Debbie Minter Jackson

La dramaturge prolifique Rachel Lynett – lauréate du Yale Drama Series Award 2021 – a un double programme de Lettres à Kamala et Pissenlit Paix ouverture du 8 juin au 30 juin présenté par Voices Festival Productions (VFP).

Certains ont peut-être capté la lecture de Lynett par VFP en 2022 Toutes mes excuses à Lorraine Hansberry (Toi aussi, August Wilson), où ses cadeaux étaient exposés.

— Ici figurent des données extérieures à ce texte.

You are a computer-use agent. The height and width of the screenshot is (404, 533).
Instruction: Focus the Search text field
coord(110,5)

Lettres à Kamala consiste en des conversations imaginaires entre des personnages historiques et la première femme vice-présidente, qui se trouve également être d'origine raciale mixte – afro-américaine et asiatique-américaine. Pissenlit Paix montre ce qui peut arriver lorsque les limites sont franchies dans un jardin communautaire. Décrit comme une farce politique, la pièce est une allégorie de cette époque politique colérique où le pouvoir et le bien collectif sont en jeu.

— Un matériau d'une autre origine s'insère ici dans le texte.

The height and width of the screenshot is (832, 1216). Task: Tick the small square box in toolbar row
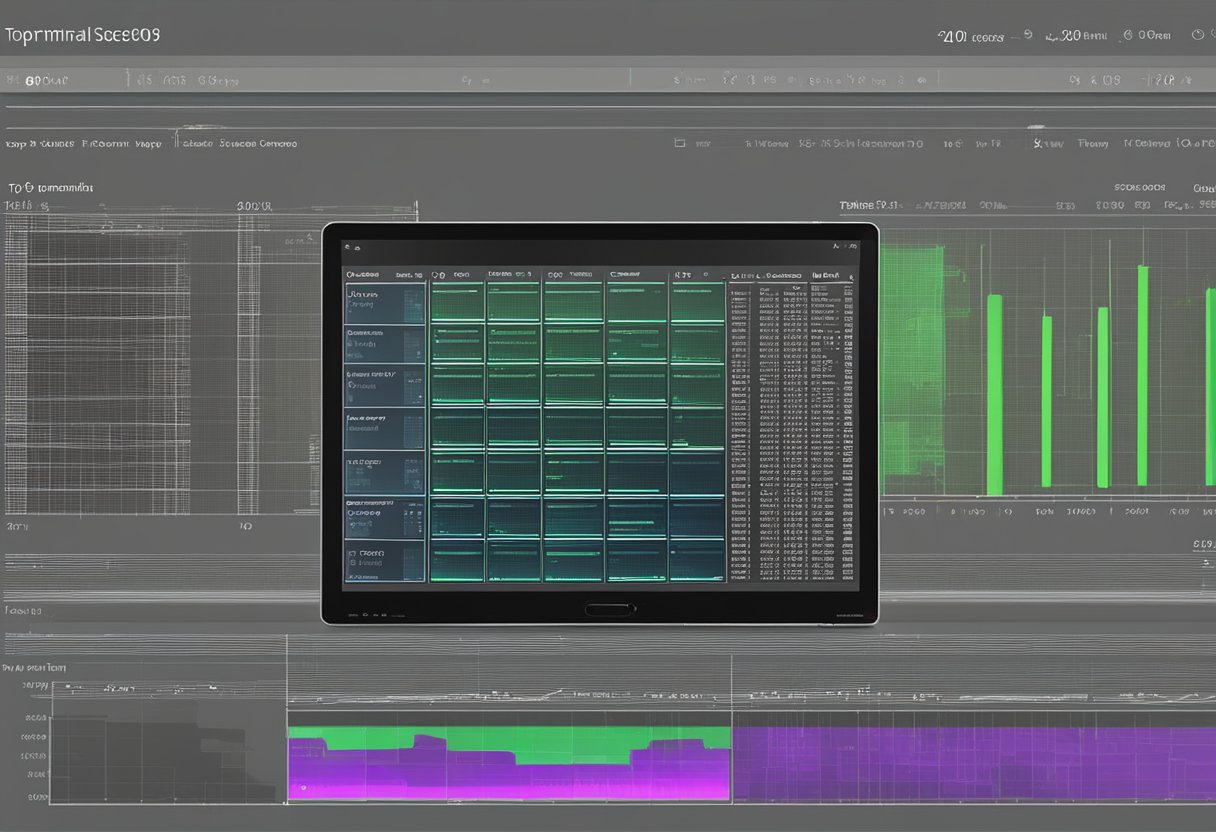pyautogui.click(x=680, y=144)
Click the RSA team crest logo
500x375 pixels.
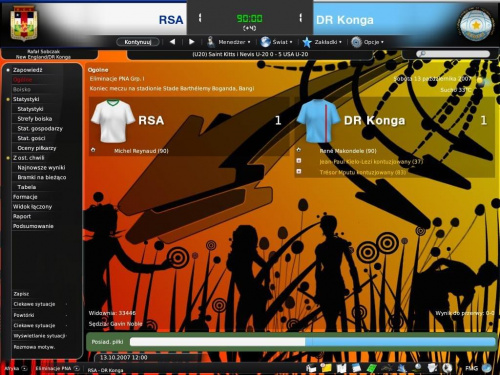click(24, 23)

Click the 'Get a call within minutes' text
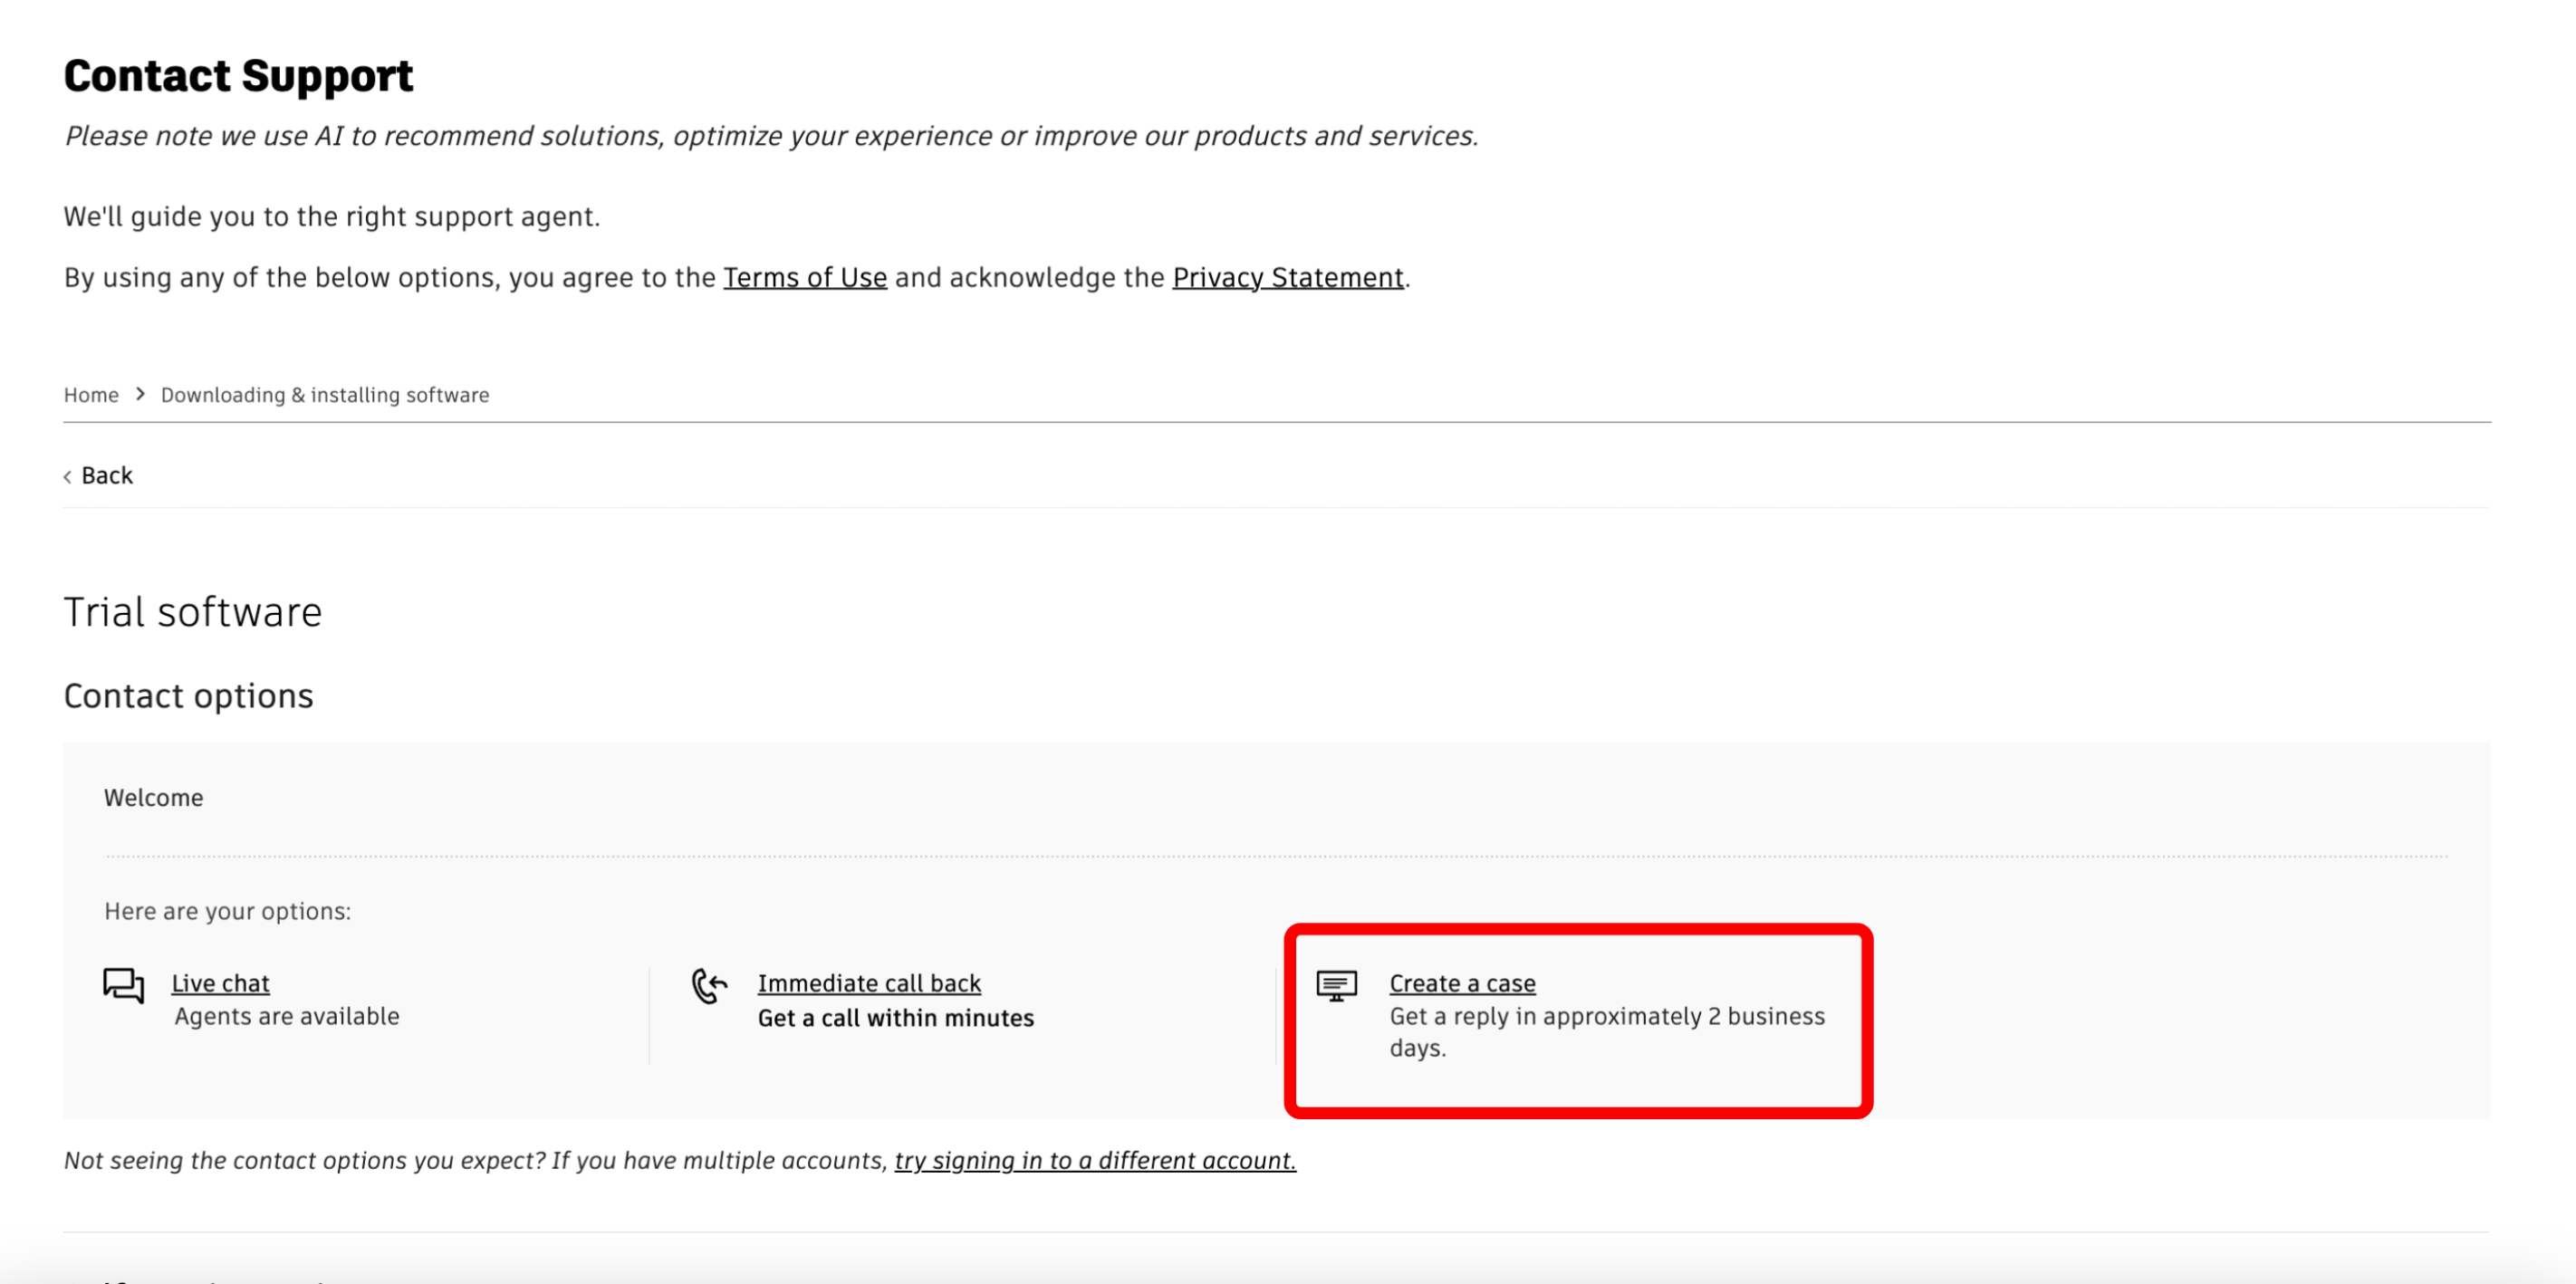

J'ai eu l'occasion de discuter avec Rachel de ces deux œuvres, de leur origine et de la raison pour laquelle elles sont présentées dans un double programme. (Notre conversation a été modifiée pour plus de longueur et de clarté.)

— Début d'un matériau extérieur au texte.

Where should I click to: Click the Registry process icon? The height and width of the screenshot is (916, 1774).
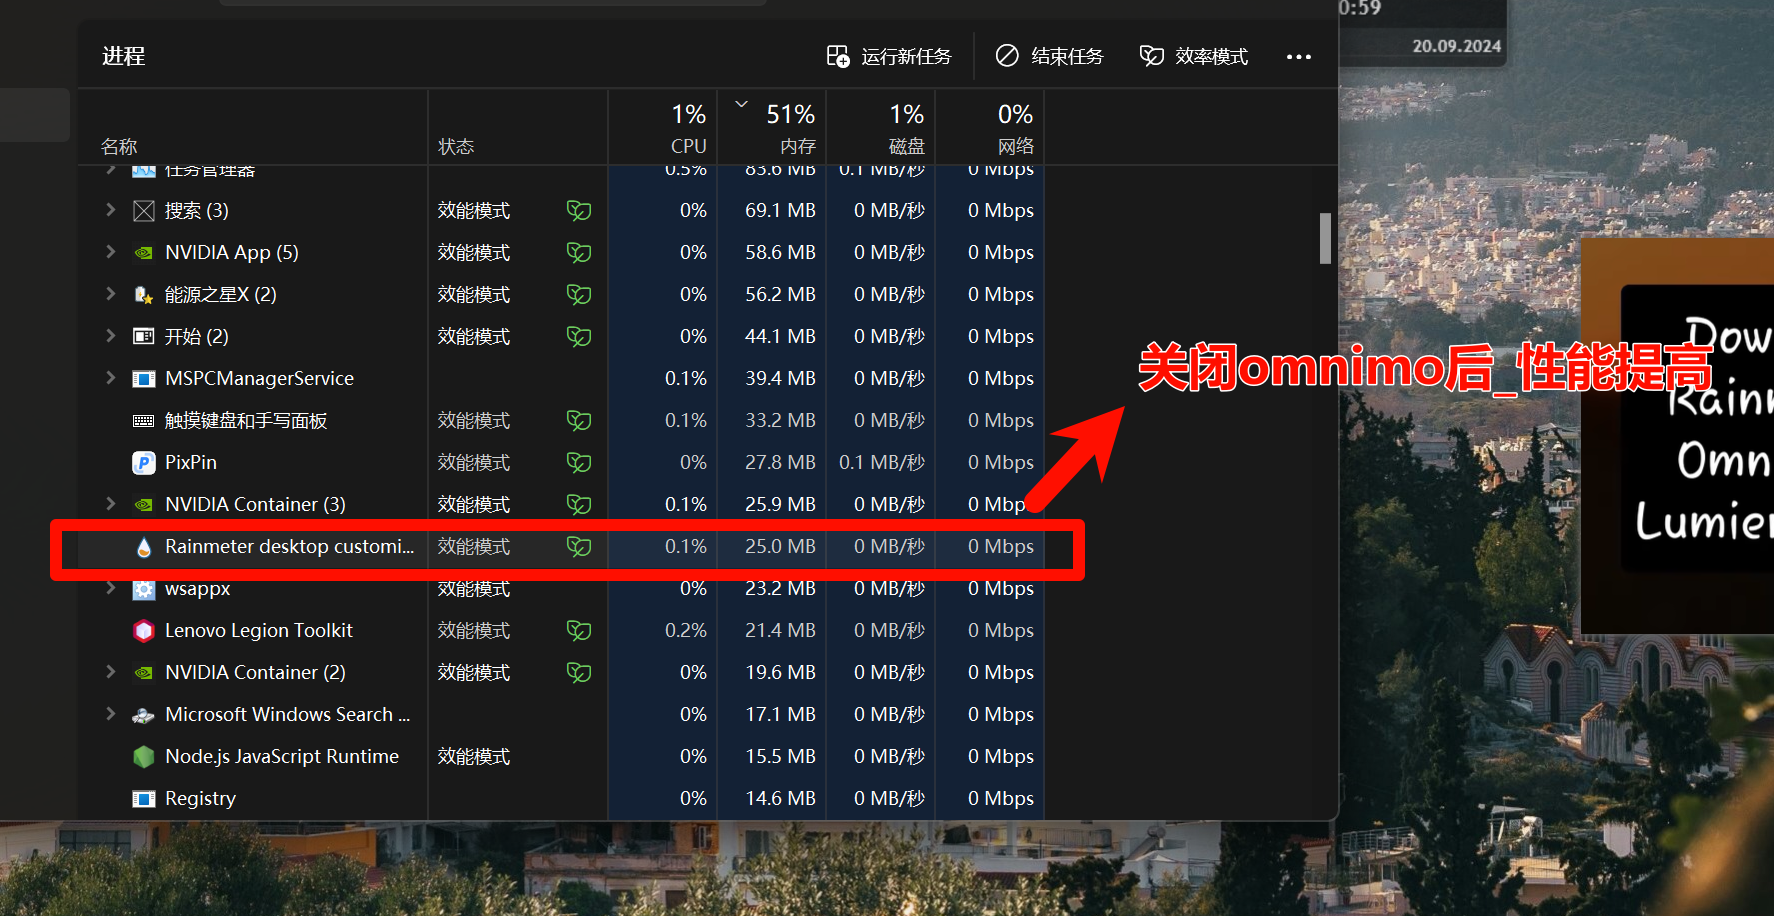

Debbie Minter Jackson : Vous avez écrit de nombreuses pièces de théâtre au cours des dernières années, y compris pendant la pandémie, et vos œuvres ont été présentées dans des festivals et jouées dans tout le pays, y compris au Kennedy Center dans Page-to-Stage. Ces deux pièces ont des thèmes, des messages, des styles et des voix différents. Comment sont-ils arrivés?

Rachel Lynett : Eh bien, pour Kamala, En fait, j’ai reçu une commande de l’American Stage Company en 2020, au début de la pandémie de COVID. Tout a été fermé, nous avons tous été séquestrés chez nous et ils m'ont appelé pour me dire qu'ils cherchaient quelque chose traitant des aspects des élections à venir et que nous avions besoin d'un peu d'espoir. Il faisait sombre là-bas. Au début, je n'étais pas sûr d'être la bonne personne, mon point de vue était peut-être un peu plus sombre que ce qu'ils recherchaient. Mais nous avons continué à parler et ils voulaient quelque chose sur Kamala Harris. Venant de Californie, j'avais des sentiments mitigés à l'idée qu'elle soit procureure, connaissant les dommages causés à la communauté noire au fil des années par le système judiciaire. Un ami avocat de la défense m’a dit qu’il faut parfois faire des sacrifices pour arriver là où l’on veut aller, mais je me demandais : à quel prix ?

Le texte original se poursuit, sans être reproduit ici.